Gijón se ha vuelto una ciudad muy «automovilera». Algunos, para ir del café Dindurra al cafetón de La Plazuela, van en coche.

Ahora se pide un «parking» bajo el cerro totémico de los gijoneses, que actualmente se llama de Santa Catalina, y donde el lunes ocurrió un trágico suceso.

Ocurre que en el lenguaje de la tribu de los playos a ese lugar siempre se denominó La Atalaya, porque desde allí se oteaba la mar y se avisaba al barrio de la arribada de las ballenas («modus vivendi») y de la presencia de piratas y filibusteros («casus belli»). Lo de ponerlo bajo la advocación de Santa Catalina habrá sido idea de los Jovellanos (familia muy pía) o de «foriatos» como la actual alcaldesa o el actual párroco de Cimadevilla.

A La Atalaya la quieren «afuracar» para guardar coches sin respetar que el cerro es un símbolo de la gijonidad. Esto de hacerlo todo subterráneo es una de las manías de nuestros gobernantes. Aquí en Madrid tenemos una gaita del mismo palo: el alcalde Gallardón.

No hace mucho, en la isla de Fuerteventura, al célebre escultor Eduardo Chillida le encargaron ahuecar la montaña Tindaya, un lugar que los guanches consideraban antaño territorio sagrado. Naturalmente, el pueblo se cargó tal proyecto.

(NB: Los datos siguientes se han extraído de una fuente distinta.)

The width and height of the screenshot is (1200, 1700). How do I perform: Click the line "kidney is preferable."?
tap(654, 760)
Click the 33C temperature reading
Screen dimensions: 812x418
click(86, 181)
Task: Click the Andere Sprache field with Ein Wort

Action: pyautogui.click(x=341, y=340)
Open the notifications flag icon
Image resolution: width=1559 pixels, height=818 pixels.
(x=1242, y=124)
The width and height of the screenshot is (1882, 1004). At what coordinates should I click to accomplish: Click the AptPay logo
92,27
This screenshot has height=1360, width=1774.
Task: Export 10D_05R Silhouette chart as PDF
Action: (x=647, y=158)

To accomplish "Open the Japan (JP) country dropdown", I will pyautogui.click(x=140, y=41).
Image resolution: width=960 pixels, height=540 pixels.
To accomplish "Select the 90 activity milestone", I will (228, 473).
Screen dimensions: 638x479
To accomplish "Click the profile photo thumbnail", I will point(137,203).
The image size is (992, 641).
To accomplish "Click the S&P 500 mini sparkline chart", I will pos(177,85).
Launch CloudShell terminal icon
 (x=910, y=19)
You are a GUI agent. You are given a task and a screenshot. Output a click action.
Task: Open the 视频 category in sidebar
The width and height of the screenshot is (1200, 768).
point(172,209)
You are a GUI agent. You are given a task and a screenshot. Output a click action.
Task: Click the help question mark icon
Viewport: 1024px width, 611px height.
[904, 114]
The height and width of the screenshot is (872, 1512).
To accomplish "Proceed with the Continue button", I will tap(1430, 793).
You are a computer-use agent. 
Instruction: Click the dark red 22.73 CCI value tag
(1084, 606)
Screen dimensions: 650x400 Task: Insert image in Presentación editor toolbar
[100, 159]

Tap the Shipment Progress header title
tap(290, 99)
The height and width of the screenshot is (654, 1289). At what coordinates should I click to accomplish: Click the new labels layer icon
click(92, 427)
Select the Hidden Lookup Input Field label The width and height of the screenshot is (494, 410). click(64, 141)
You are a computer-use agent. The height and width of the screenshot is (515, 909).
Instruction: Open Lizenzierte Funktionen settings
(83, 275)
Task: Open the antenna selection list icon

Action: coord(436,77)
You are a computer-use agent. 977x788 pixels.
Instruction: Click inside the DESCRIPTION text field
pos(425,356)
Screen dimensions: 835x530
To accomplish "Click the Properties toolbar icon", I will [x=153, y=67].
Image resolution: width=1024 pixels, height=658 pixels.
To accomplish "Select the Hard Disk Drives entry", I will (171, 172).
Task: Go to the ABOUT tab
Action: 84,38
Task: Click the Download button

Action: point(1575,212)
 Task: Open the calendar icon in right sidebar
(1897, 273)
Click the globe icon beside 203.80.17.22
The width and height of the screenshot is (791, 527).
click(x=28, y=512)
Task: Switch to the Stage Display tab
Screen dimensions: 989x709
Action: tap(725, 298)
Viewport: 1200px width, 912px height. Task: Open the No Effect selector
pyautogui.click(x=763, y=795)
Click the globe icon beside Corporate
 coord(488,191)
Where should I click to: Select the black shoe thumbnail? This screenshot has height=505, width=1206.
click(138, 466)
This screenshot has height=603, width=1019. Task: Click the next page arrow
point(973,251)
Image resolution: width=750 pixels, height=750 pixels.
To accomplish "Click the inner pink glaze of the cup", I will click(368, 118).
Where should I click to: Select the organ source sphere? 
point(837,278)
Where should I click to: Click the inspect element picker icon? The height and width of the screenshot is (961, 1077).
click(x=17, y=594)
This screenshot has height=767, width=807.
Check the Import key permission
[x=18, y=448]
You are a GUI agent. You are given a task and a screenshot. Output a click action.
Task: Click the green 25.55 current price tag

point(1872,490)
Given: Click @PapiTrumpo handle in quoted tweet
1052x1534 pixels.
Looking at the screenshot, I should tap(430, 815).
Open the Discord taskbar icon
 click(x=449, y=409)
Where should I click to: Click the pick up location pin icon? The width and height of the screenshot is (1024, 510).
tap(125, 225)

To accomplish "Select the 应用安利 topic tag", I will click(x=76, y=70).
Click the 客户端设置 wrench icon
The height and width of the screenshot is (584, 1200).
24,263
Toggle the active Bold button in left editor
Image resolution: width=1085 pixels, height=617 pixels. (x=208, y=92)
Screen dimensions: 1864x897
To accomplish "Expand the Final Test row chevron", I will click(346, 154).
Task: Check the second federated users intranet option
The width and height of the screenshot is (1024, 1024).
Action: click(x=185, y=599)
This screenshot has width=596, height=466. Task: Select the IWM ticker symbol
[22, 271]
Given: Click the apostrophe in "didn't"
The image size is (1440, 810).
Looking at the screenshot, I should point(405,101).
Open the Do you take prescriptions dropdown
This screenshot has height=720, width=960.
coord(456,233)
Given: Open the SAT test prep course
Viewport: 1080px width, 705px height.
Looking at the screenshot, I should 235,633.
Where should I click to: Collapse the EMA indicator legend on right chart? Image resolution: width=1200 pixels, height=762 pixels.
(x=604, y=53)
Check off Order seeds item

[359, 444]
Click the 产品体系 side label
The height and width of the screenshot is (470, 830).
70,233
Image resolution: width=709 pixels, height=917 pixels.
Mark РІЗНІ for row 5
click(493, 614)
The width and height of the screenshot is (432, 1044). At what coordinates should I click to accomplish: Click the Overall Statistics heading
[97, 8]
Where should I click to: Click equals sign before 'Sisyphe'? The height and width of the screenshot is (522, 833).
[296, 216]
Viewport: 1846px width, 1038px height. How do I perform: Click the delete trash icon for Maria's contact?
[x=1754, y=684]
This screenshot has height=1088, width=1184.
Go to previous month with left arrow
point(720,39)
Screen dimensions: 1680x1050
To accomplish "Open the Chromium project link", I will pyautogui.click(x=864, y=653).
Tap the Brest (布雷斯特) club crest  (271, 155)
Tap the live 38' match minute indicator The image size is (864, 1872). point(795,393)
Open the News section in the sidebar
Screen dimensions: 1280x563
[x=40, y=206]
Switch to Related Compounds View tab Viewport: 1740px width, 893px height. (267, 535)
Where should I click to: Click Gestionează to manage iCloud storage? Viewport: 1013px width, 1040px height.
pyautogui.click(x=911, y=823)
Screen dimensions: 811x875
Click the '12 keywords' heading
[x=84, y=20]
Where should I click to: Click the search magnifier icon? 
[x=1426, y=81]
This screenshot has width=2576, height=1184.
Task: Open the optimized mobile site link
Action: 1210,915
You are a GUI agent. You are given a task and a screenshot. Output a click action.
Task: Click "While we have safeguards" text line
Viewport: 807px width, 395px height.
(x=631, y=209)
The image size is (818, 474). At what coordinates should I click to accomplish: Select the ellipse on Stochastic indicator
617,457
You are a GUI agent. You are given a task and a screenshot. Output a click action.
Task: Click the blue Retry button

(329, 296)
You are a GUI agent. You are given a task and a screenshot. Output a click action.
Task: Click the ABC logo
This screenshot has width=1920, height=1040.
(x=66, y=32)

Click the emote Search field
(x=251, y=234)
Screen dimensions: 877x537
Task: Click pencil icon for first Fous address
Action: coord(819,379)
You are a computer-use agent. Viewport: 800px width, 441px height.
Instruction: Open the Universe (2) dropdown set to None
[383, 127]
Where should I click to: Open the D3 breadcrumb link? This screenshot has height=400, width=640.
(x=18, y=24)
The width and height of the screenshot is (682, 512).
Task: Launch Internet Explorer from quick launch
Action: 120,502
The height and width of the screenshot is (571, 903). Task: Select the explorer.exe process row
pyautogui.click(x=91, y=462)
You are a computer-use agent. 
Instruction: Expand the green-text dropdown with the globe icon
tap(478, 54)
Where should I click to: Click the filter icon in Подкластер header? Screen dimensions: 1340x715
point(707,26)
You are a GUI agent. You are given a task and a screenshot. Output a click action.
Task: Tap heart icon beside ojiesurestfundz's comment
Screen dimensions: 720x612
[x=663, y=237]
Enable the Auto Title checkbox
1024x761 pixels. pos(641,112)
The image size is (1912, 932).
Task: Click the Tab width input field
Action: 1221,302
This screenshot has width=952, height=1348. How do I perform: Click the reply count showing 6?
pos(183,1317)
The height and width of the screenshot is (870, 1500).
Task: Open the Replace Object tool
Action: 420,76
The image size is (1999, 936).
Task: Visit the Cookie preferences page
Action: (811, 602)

Yo también creo que el cerro se merece, por su historia, que se respete su integridad. ¿Qué opinarían de este plan de «afuracamiento» aquellos gurús de la tribu de los playos que fueron Víctor Labrada y Arturo Arias?

Ya está bien de «automovileros» y de «afuracadores». Seamos sensatos y respetuosos. ¿Se sabe de alguien que haya querido ahuecar las colinas de Roma, de Atenas o de Jerusalén?